Distributed System: Leader Election

Theis F. Hinz picture Theis F. Hinz · Apr 17, 2013 · Viewed 13.5k times · Source

Im currently working on a Distributed System where we have to implement some kind of Leader Election. The problem is that we would like to avoid that all computers have to know each other - but only the leader. Is there a fast way where we can use for instance Broadcast to achieve what we want?

Or does we simply have to know at least one, to perform a good Leader Election?

It is assumable that all computers is on same subnet.

Thanks for your help.

Answer

Marc Brooker picture Marc Brooker · Apr 14, 2014

The problem is that we would like to avoid that all computers have to know each other - but only the leader.

Leader election is the problem of picking a single leader out of a set of potential leader candidates. Look at it as having two required properties: liveness and safety. Here, liveness would mean "most of the time, there is a leader", while safety would mean "there are either zero or one leaders". Let's consider how we would solve this safety property in your example, using broadcast.

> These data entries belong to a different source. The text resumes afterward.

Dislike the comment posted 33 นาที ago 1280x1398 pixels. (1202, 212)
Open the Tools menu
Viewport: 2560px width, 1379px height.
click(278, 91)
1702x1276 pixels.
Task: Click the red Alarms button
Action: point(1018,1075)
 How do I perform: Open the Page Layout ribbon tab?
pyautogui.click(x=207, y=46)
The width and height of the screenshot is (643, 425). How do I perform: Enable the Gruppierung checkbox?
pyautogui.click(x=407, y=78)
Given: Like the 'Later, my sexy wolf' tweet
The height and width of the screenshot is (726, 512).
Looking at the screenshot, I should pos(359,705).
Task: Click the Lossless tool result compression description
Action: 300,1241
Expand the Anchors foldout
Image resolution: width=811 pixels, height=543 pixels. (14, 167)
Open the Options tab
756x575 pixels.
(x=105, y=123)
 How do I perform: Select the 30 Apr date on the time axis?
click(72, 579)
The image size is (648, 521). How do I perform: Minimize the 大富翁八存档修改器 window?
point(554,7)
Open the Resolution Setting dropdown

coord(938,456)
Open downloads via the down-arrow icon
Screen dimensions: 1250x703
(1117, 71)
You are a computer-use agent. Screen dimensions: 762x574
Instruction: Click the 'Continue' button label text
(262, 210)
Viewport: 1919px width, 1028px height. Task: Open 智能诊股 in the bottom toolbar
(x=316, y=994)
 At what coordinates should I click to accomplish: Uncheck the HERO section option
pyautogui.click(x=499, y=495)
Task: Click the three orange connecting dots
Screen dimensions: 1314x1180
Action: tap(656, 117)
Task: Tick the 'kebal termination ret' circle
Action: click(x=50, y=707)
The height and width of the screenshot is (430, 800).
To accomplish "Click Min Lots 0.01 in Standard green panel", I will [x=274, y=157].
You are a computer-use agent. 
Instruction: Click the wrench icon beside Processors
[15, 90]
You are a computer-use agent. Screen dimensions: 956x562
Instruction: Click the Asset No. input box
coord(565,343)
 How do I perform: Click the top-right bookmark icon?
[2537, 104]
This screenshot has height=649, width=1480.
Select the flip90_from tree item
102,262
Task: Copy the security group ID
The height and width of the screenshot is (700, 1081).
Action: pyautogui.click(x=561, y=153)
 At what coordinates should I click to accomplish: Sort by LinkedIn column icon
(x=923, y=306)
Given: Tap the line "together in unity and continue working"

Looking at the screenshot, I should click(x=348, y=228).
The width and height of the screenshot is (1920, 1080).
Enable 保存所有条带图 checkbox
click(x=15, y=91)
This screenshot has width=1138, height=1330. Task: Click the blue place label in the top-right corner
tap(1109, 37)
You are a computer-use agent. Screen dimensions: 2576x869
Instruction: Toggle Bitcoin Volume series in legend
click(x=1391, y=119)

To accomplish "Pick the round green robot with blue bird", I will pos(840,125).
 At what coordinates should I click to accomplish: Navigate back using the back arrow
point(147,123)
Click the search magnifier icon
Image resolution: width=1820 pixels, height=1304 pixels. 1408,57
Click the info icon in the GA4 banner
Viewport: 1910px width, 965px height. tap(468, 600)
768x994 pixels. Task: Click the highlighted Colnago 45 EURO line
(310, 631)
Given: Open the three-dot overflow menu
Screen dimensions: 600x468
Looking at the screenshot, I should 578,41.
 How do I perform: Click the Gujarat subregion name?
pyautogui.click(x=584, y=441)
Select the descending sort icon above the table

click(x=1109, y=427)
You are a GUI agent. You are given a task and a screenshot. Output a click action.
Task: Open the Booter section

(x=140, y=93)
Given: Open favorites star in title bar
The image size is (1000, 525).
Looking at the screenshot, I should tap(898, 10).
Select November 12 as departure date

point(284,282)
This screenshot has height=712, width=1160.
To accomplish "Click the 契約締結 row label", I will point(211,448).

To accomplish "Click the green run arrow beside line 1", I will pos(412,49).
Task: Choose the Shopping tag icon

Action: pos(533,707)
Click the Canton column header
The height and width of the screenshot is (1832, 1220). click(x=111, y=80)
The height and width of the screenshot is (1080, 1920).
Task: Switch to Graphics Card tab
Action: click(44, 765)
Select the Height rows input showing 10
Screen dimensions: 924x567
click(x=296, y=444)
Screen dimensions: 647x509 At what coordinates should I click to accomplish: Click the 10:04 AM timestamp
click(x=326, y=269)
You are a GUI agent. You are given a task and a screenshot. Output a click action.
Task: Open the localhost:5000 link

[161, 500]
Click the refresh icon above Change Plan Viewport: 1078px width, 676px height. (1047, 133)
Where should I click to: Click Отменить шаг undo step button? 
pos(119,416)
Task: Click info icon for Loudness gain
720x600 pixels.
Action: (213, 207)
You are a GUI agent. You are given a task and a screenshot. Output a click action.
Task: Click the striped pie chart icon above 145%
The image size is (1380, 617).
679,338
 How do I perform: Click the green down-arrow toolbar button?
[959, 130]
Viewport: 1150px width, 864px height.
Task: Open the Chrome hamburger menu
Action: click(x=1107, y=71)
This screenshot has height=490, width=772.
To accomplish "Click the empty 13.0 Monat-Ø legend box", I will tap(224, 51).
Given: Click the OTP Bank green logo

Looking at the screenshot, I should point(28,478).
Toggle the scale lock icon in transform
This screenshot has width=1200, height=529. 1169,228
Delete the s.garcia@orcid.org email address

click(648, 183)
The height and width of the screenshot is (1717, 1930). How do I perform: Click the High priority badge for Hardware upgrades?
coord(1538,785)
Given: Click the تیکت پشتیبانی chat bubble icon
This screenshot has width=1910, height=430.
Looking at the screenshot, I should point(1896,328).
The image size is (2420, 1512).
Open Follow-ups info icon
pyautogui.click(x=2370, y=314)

Let's pick a simple (broken) algorithm, assuming every node has a unique ID. Each node broadcasts its ID and listens. When receiving a higher ID than its own, it stops participating. If it receives a lower ID than its own, it sends broadcasts its own again. Assuming a synchronous network, the last ID everybody receives is the leader's ID. Now, introduce a network partition. The protocol will happily continue on either side of the partition, and two leaders will be elected.

That's true of this broken protocol, but it's also true of all possible protocols. How do you tell the difference between nodes you can't communicate with and nodes that don't exist if you don't know (at least) how many nodes exist? So there's a first safety result: you need to know how many nodes exist, or you can't ensure there is only one leader.

Now, let's relax our safety constraint to be a probabilistic one: "there can be zero or more leaders, but most of the time there is one". That makes the problem tractable, and a widely-used solution is gossip (epidemic protocols). For example, see A Gossip-Style Failure Detection Service which discusses a variant of this exact problem. The paper mainly concerns itself with probabilistically correct failure detection and enumeration, but if you can do that you can do probabilistically correct leader election too.

As far as I can tell, you can't have safe non-probabilistic leader election in general networks without at least enumerating the participants.